- [Compito da svolgere] Ricopia per intero, parola per parola, il brano qui sotto sulle dichiarazioni messe in dubbio dalla Cassazione.

===== Brano da leggere

Verificare quelle dichiarazioni risultava ancora più urgente alla luce della decisione presa dalla stessa Suprema Corte in sede cautelare, quando l’ordinanza nei confronti di Trimboli, Marando e Aligi era stata annullata censurando proprio «i vizi e le lacune motivazionali ravvisabili nel giudizio di credibilità soggettiva e di attendibilità intrinseca della chiamata in reità operata da Marando. 
Anche per quanto riguarda le dichiarazioni di Rosario Marando la Cassazione ha rilevato una «lacuna motivazionale», non essendo stata analizzata la natura dei rapporti tra i due fratelli, il contesto temporale e la genesi delle dichiarazioni accusatorie, che trovano la loro fonte diretta, secondo quanto affermato dal fratello Rocco, proprio nelle confidenze ricevute da Rosario. Stessa lacuna sulla credibilità pentito, Rocco Varacalli, che ha invece riferito sull’omicidio di Roberto Romeo, consumatosi poco dopo la strage.

==========
===== Dati grezzi

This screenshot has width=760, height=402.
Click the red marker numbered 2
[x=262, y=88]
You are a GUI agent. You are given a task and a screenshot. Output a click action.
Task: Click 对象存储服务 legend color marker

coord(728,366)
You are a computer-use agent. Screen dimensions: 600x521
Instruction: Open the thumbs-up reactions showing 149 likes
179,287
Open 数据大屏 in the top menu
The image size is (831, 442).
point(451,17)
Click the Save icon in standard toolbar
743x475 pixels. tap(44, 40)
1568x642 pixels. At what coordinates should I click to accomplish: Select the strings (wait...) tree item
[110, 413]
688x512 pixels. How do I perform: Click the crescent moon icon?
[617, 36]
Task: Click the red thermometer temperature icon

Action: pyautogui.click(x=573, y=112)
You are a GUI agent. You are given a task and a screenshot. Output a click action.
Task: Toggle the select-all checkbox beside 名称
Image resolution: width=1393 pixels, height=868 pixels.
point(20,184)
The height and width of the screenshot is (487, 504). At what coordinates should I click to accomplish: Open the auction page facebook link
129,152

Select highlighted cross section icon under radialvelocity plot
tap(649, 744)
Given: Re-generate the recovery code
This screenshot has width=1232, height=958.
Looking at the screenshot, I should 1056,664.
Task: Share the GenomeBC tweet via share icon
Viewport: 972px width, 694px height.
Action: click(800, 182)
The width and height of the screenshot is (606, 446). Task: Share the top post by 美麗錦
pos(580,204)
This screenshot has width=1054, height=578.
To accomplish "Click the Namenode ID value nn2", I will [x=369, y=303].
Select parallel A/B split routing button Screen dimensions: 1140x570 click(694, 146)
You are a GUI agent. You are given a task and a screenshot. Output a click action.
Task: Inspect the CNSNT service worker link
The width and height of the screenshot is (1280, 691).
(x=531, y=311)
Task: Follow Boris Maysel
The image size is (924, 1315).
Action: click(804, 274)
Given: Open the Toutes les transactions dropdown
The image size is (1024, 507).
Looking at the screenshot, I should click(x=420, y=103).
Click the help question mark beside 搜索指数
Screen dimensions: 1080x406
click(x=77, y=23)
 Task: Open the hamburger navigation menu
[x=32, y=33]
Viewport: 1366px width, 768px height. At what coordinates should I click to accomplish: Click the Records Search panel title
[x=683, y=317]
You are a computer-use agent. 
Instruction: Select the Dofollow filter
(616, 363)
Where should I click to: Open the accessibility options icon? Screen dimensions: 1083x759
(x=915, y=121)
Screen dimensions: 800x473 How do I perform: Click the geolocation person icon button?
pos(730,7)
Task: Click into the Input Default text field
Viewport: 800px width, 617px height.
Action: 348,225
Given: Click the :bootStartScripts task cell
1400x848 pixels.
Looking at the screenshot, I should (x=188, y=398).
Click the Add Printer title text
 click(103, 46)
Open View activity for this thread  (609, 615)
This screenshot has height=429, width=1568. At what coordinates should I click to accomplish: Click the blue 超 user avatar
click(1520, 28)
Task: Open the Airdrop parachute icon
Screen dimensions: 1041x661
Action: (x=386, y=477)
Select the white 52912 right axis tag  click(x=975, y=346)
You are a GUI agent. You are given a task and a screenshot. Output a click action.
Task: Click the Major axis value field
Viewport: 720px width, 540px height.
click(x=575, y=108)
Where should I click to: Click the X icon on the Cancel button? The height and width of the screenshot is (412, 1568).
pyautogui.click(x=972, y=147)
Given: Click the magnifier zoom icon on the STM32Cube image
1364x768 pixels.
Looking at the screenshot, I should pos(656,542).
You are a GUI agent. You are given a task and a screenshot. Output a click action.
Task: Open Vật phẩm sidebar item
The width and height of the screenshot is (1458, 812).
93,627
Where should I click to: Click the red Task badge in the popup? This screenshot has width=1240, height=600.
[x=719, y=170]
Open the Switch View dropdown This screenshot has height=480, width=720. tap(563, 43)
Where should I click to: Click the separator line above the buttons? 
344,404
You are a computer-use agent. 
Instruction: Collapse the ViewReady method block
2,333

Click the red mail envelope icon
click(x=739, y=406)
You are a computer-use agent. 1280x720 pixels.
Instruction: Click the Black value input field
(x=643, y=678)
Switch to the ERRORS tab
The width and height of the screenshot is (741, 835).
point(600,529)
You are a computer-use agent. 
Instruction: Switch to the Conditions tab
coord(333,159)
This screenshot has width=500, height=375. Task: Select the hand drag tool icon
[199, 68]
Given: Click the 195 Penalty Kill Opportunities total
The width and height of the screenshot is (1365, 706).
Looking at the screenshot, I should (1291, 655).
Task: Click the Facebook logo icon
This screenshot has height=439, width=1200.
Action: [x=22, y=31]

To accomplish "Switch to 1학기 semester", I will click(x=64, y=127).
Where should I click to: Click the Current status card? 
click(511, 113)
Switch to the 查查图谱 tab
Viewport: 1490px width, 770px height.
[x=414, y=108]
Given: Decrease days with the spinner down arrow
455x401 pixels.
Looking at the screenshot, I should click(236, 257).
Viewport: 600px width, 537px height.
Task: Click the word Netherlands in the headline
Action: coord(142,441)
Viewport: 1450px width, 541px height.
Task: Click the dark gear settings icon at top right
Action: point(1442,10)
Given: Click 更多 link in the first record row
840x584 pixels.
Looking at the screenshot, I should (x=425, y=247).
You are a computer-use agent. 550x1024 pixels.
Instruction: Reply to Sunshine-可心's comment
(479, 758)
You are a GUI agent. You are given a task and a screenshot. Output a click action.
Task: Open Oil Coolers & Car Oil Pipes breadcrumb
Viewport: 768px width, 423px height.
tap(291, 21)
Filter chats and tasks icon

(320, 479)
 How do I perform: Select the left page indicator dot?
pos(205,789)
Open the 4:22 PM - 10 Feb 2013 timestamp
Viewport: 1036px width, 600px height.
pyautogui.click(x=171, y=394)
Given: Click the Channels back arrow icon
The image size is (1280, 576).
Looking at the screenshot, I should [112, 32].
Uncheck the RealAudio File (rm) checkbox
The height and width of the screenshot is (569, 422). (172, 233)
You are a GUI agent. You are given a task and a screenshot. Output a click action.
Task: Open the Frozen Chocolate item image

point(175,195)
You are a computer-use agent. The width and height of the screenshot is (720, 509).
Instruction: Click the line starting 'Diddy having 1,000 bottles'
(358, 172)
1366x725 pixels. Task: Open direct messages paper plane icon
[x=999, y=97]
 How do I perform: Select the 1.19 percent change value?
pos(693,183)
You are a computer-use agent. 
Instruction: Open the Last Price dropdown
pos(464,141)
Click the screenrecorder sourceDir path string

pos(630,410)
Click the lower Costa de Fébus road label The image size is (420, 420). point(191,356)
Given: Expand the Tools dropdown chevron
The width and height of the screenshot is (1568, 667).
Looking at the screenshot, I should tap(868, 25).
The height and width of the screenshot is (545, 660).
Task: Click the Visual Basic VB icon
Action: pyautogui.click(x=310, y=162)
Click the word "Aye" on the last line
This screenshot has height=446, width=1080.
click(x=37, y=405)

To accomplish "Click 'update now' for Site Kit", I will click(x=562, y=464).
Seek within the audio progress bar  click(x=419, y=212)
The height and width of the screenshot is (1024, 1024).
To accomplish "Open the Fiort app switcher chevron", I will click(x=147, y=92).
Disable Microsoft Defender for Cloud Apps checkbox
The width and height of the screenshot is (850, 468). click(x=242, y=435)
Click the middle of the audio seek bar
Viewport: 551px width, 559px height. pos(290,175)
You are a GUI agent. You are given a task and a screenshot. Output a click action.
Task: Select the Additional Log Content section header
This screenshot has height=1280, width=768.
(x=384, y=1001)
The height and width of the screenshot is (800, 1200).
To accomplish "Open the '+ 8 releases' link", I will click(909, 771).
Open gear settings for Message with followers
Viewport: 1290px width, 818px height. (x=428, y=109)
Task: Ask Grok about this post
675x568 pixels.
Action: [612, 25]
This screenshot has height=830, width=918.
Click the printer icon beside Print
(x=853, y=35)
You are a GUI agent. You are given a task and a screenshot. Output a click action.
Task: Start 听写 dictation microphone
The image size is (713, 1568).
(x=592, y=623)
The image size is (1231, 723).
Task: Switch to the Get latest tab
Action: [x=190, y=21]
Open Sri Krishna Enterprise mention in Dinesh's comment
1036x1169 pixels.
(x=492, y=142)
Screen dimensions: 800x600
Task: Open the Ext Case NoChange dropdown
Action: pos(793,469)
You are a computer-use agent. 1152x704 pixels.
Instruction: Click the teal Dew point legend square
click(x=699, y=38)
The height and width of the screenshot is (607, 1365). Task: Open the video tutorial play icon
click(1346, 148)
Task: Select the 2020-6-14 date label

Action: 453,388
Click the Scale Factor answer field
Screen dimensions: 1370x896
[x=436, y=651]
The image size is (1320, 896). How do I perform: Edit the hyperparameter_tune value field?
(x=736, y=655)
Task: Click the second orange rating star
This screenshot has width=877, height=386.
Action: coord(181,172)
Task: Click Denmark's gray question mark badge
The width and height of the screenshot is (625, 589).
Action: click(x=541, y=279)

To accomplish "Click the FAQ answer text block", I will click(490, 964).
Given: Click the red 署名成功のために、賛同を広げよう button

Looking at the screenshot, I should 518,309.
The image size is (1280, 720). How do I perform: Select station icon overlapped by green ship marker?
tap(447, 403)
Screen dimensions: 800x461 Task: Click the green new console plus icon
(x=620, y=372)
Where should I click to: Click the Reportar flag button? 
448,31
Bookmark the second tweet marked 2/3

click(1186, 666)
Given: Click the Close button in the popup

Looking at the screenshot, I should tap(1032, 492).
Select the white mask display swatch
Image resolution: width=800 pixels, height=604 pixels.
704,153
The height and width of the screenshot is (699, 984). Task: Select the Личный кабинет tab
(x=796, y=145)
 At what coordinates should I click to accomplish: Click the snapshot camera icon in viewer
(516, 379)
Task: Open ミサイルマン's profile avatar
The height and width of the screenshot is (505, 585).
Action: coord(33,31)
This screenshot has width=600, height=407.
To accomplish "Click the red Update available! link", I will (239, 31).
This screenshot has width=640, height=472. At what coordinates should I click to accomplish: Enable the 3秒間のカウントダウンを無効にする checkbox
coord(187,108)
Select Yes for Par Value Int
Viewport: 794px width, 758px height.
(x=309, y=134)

==========

- [Soluzione]
Verificare quelle dichiarazioni risultava ancora più urgente alla luce della decisione presa dalla stessa Suprema Corte in sede cautelare, quando l’ordinanza nei confronti di Trimboli, Marando e Aligi era stata annullata censurando proprio «i vizi e le lacune motivazionali ravvisabili nel giudizio di credibilità soggettiva e di attendibilità intrinseca della chiamata in reità operata da Marando. 
Anche per quanto riguarda le dichiarazioni di Rosario Marando la Cassazione ha rilevato una «lacuna motivazionale», non essendo stata analizzata la natura dei rapporti tra i due fratelli, il contesto temporale e la genesi delle dichiarazioni accusatorie, che trovano la loro fonte diretta, secondo quanto affermato dal fratello Rocco, proprio nelle confidenze ricevute da Rosario. Stessa lacuna sulla credibilità pentito, Rocco Varacalli, che ha invece riferito sull’omicidio di Roberto Romeo, consumatosi poco dopo la strage.